◆ Exercise text
Get advice and support with infant feeding from other users here.

Do you enjoy bottlefeeding? Am I alone?

273 replies

peaches27 · 18/04/2006 23:00

I have always felt a little put off by people who are so overenthusiastic about breastfeeding that I just cannot fathom them out. All I can remember are the cracked, sore nips, feeding for hours on end, leaking milk and generally feeling that my life was not my own. Where was the "almost orgasmic sensation at let down"? I dont think I even remember feeling a sensation, apart from dread at approaching the carrycot. When I tearfully gave up the struggle and gave DS a bottle it was love at first sight for both of us. Finally he was satisfied and full. Finally I was comfortable and got my life back. As I am typing this I can almost feel the righteous indignation of the breastfeeders.

Can you please accept that it is not the same wonderful experience for everyone and if we want to give up because we hate it we shouldnt be made to feel guilty as several generations have grown up perfectly healthily on formula. (Breastfeeders now search for statistics which prove that breastfed people are healthier).

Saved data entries
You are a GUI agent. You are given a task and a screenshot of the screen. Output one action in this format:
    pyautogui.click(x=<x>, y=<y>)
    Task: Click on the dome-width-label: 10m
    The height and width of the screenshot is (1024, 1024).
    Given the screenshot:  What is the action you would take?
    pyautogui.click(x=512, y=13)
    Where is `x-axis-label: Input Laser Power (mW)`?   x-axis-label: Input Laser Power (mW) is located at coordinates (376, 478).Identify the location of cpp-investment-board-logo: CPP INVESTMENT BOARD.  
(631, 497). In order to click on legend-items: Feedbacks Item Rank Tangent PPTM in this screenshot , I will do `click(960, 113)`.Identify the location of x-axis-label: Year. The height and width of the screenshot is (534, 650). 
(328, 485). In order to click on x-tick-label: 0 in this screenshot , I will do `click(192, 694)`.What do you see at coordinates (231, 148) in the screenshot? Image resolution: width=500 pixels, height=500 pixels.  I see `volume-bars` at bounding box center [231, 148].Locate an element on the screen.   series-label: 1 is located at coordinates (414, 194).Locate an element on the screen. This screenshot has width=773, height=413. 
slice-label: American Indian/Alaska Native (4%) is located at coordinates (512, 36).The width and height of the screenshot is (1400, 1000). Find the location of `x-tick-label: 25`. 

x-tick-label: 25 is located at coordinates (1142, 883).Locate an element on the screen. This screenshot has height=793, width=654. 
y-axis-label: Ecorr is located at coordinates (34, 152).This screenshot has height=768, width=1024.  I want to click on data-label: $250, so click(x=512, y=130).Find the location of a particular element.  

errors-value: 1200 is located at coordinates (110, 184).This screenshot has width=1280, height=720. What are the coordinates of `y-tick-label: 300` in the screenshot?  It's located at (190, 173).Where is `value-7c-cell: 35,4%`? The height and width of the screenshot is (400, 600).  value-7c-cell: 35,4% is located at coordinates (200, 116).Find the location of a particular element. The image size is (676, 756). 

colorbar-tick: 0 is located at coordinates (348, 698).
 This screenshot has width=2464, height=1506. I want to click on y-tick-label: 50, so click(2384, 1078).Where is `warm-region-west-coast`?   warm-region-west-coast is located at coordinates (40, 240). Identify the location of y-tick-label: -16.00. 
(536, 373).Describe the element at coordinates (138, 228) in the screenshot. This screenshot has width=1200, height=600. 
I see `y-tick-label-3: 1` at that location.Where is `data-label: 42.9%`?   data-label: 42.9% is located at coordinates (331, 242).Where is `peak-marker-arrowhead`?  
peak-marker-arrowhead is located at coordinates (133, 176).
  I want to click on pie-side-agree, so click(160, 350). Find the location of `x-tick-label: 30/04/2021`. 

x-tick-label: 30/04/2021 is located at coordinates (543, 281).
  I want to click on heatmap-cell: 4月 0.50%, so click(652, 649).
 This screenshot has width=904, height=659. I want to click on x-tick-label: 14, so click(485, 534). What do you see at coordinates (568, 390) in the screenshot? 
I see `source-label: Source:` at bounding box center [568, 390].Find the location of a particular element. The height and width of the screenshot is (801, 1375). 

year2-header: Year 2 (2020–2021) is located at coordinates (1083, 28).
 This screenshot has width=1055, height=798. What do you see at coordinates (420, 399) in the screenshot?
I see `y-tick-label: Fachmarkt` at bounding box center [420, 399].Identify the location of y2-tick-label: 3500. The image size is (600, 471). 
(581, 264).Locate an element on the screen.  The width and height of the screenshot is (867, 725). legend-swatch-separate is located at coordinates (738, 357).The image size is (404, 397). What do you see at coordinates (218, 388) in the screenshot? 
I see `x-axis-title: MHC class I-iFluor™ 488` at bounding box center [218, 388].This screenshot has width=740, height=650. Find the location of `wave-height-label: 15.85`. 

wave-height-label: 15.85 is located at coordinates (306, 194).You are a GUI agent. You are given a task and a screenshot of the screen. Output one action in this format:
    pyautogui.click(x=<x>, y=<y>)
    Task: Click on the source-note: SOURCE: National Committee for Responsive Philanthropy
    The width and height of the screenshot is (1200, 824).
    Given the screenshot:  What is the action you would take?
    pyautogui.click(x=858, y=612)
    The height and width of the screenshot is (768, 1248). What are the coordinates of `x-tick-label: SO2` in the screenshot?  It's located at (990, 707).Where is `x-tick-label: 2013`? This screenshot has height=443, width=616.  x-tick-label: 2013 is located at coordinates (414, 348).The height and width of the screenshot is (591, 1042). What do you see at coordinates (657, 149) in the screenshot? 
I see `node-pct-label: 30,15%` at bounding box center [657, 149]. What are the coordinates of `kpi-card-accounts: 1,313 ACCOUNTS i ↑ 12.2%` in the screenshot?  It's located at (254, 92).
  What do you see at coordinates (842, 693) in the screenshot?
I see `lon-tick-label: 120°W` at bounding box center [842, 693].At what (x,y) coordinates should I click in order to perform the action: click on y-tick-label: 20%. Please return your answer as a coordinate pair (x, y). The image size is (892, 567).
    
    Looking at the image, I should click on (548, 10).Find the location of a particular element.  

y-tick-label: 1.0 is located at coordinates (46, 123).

◆ Parts of the exercise
1. Rewrite the paragraph of the bottlefeeding forum post that begins "I have always felt a little put off" as a shorter paragraph, keeping its main facts.
2. In the bottlefeeding forum post, what feeling does the poster recall having on approaching the carrycot?
3. Summarize the bottlefeeding forum post in two sentences.

◆ Solutions below
1. I have always been put off by overly enthusiastic breastfeeders. My memories of breastfeeding are cracked, sore nipples, feeding for hours, leaking milk and feeling my life was not my own. I never felt the "almost orgasmic sensation at let down," only dread on approaching the carrycot. When I tearfully gave up and gave DS a bottle, it was love at first sight for us both. He was finally satisfied and full, and I was comfortable and got my life back. I can already sense the breastfeeders' righteous indignation.

2. Dread.

3. The poster recalls breastfeeding as painful, exhausting and confining, and says that switching DS to a bottle left the baby satisfied and the poster comfortable again. The poster asks others to accept that breastfeeding is not a wonderful experience for everyone and that those who give it up should not be made to feel guilty, since several generations have grown up healthily on formula.